Взял я, многократно прочел… О, как жестоки, как обличительны неподкупные события в кратких сведениях о Михаиле! Земля ушла из-под ног. Некая гpoмада рухнула, придавила. Так, верно, бывает, когда минер той самой миной, что им заложена, чтобы взорвать неприятеля, взрывается сам. Шестьдесят один год тому назад была заложена моя мина.

Да, конечно, не мне, старику, пережившему четыре царствования четырех императоров, было безнаказанно переживать революцию.

Зачем не погиб я с доблестью, как погибли товарищи, на поле бранном или по приговору Ревтрибунала как несокрушимый, но честный враг? Кем войду я в память потомства? Как назовут?

Но будь что будет: мой час пробил, и я все расскажу.

От производства шестьдесят первого года сейчас нас осталось два константиновца: я и Горецкий 2-й, генерал от инфантерии, кавалер Георгия высшей степени при золотом оружии. Ныне Горецкий 2-й с трудкнижкой - Савва Костров, гражданин города Велижа, надзиратель в театре за мужской уборной.

Наголодавшись, он доволен тихим местом, хвалится, что порядок навел образцовый, а чаевых столько, что хватает ему на халву. Человек, в свое время проевший два состояния, ныне, как маленький, рад фунту халвы.

В последнюю встречу я спросил его: "А помнишь ли, братец, атаку у аула Гильхо?" Взбодрился, замахнулся, как саблей, старой шваброй, которой тер изразцовый пол своего учреждения. Подробно вел речь. Но вот генерала назвал он неверно. Не Войноранский, а сам он, Горецкий 2-й, в безумной вылазке взял этот аул.

Старик пропустил себя, забыл свое имя. Михаил Бейдеман в безумии звал себя - Шевич, запомнив случайную надпись на стене, а я… да неужто исполнится надо мной то предсказание в Париже?

Но это не к делу. Хотя, конечно, как говорят китайцы, предав гласности мои записки, я потеряю свое лицо.

Еще при жизни выпадает на долю иного человека умереть и будто жить снова. Вернее, какой-то оставшейся силой, объедками себя самого, таскать, пока оно не истлеет, свое изможденное тело.

Горецкий 2-й на коне, перед войском, сабля наотмашь, - так его печатали полвека назад, - и он же блюститель уборной.

Я дал ему на четверть фунта халвы, когда недавно, прощаясь, поцеловал его, единственного, который знает меня как Сергея Русанина.

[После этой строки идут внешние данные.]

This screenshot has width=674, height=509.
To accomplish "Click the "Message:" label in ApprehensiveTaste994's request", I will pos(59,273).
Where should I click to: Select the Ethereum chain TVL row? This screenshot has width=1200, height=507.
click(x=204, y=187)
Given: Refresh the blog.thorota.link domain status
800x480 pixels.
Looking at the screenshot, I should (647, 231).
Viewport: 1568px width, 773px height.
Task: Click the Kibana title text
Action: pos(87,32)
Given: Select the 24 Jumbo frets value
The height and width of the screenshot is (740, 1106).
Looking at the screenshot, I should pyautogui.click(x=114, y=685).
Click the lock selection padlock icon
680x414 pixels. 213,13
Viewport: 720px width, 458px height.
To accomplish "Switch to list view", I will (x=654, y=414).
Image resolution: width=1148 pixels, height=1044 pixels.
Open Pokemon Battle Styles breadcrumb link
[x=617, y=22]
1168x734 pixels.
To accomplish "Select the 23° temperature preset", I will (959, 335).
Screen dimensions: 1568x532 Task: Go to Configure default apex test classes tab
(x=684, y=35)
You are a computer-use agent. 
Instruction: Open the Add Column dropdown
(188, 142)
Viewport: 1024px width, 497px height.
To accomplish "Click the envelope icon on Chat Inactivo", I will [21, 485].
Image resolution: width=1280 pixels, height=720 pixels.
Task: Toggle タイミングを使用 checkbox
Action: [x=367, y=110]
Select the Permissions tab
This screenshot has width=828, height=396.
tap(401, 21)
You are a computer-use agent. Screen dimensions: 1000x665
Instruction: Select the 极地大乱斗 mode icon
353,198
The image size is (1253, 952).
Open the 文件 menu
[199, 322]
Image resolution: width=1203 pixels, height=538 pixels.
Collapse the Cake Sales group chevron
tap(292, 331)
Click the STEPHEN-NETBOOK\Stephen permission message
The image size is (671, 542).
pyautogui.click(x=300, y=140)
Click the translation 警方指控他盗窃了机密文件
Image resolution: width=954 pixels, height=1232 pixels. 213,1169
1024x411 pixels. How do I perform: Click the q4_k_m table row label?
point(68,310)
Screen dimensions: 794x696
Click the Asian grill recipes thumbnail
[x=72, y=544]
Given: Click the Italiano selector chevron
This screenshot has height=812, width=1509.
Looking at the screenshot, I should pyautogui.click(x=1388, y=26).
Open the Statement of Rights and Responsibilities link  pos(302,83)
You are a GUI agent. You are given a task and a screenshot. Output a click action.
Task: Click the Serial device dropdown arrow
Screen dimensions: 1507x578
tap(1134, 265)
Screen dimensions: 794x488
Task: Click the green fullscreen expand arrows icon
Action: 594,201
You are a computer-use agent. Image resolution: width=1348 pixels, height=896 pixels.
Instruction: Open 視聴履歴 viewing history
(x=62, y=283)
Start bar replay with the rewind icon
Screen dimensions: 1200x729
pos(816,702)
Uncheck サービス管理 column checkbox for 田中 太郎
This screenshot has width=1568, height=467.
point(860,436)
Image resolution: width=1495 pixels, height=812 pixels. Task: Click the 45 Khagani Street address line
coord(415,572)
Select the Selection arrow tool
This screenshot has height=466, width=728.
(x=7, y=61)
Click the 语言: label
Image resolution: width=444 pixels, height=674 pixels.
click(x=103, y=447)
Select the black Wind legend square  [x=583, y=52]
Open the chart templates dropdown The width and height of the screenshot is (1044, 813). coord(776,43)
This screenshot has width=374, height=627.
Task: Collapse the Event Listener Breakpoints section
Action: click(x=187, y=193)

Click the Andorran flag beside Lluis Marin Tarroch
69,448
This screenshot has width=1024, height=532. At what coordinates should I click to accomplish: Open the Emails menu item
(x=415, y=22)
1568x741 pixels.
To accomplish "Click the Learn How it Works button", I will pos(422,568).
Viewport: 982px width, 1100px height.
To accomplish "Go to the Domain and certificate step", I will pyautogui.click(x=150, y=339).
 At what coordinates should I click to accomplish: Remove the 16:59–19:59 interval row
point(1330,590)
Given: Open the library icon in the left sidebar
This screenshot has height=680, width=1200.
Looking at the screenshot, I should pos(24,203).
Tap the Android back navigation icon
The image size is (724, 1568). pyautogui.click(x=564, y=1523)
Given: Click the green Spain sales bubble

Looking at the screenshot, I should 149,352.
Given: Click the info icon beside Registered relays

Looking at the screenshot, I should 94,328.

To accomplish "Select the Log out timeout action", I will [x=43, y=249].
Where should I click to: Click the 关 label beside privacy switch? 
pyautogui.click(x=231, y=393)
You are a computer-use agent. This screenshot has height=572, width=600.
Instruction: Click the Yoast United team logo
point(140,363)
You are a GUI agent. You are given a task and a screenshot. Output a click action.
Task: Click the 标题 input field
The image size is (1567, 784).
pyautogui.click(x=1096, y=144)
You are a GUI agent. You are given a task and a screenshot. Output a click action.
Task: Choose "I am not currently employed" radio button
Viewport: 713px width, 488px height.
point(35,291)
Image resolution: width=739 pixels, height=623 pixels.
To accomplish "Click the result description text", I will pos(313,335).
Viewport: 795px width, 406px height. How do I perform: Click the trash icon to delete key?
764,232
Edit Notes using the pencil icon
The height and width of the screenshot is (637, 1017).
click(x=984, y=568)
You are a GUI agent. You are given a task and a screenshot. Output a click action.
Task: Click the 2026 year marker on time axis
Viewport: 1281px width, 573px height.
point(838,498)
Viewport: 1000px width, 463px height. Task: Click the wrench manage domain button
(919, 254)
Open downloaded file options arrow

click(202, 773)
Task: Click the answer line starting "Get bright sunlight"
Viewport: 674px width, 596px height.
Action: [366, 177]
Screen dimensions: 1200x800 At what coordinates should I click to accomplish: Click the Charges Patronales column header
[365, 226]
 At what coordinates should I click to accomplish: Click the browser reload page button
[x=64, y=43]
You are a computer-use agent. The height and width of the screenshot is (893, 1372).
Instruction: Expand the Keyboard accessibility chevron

Когда рукопись эта появится в свет и о том, кто был я в отношении к другу, узнает всякий, надо надеяться, я не буду в живых.

Вон оно предо мною - роковое мне изыскание о судьбе Михаила! В комиссию архивных работ пошлю и я свою лепту. В ней будет заключаться как раз то, чего узнать невозможно ни из каких источников, кроме одной моей погибшей души.

Я живу в большом доме, имеющем историческое прошлое. В зале его с лепным потолком бывали блестящие балы, а у меня - первые успехи в свете. Позднее, при переходе дома в частные руки, я там продувался на бильярде Горецкому, который без промаха резал шара и в среднюю лузу и в угол и знаменит был своими клопштоссами. Там же, в отдельных кабинетах, мы напивались до положения риз, и лакеи, завернув нас в николаевки, развозили под утро домой.

У меня кутежи эти были припадками от невыносимых страданий несчастной любви к Вере, - о ней повесть ниже. Особенно бесшабашен был я в тот год, когда Михаил прямо из войск Гарибальди, едва вступив на границу Финляндии, пропал без вести и, как сейчас только стало известно, уже на веки вечные был замурован в каменный мешок равелина.

Но вернемся к порядку дня, как сейчас говорят…

Ныне я помещаюсь на третьем дворе, в самом поднебесье этого многопамятного мне дома.

Меня взял жильцом-нянькой к внучатам Иван Потапыч, бывший лакей последнего владельца.

Ивану Потапычу всего шестьдесят лет, и он крепкий старик-бобыль с двумя девчонками. Невестку с сыном унес тиф, дети сами пришли к дедушке, куда же им еще?

Здесь, в доме, общежитие и столовая. Потапыч ходит мыть посуду, за что повар ему отпускает обед: супа - три порции, второго - две. Одной тарелкой с ломтем черного хлеба я сыт, пусть едят молодые. А к детям я привязан. В эти страшные годы только с ними забывался порой.

Ну, сейчас не до них; впрочем, и я им не нужен после того, как отвел их в школу. Со второго дня они пошли сами.

Потапыч день-деньской при посуде, говорит: "При нэпе все взбогатели, опять пачкают и мелкое и глубокое".